Je pensais qu'Innocent allait devenir l'un de mes mangas préférés. Ses 4 premiers tomes sont un réel coup de cœur avec l'aspect psychologique, torturé et cruel (j'adore le coté dramatique emo-torturé... oui je suis une éternelle adolescente) et une réflexion sur le poids de la famille, la société, et la royauté, qui donne une vraie profondeur au récit.
Malheureusement le changement radical de comportement/personnalité de Charles juste après qu'il ait couché avec une donzelle m'a complètement refroidie.
Aussi, Marie-Josèphe ne fait vraiment pas son âge et ce n'était pas nécessaire de la montrer nue à 11 ans dans le tome 5 alors que la métaphore graphique de la poupée était déjà plus qu'efficace.
J’ai également eu du mal à cerner l'intérêt de couper la série en 2 au tome 9 avec la suite Innocent rouge que je n'ai pas encore lu.

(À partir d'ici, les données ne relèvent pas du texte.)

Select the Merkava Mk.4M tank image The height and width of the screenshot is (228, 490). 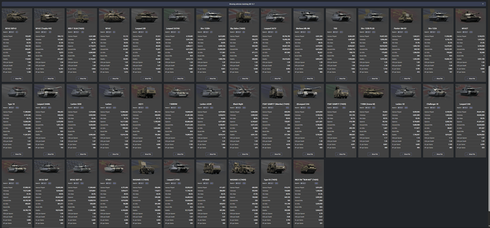click(x=308, y=17)
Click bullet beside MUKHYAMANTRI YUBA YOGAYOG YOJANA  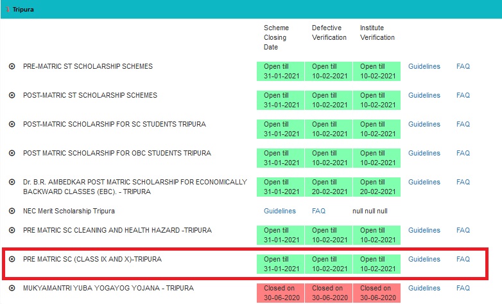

Autrement, on ne peut pas enlever que les dessins sont extra (même si les personnages ont trop souvent une beauté éthérée et androgyne) et les métaphores graphiques sont très impactantes.
L'histoire de France est romancée et adaptée pour les besoins du scénario et le sensationnel, mais ça ne m'a pas dérangée outre mesure.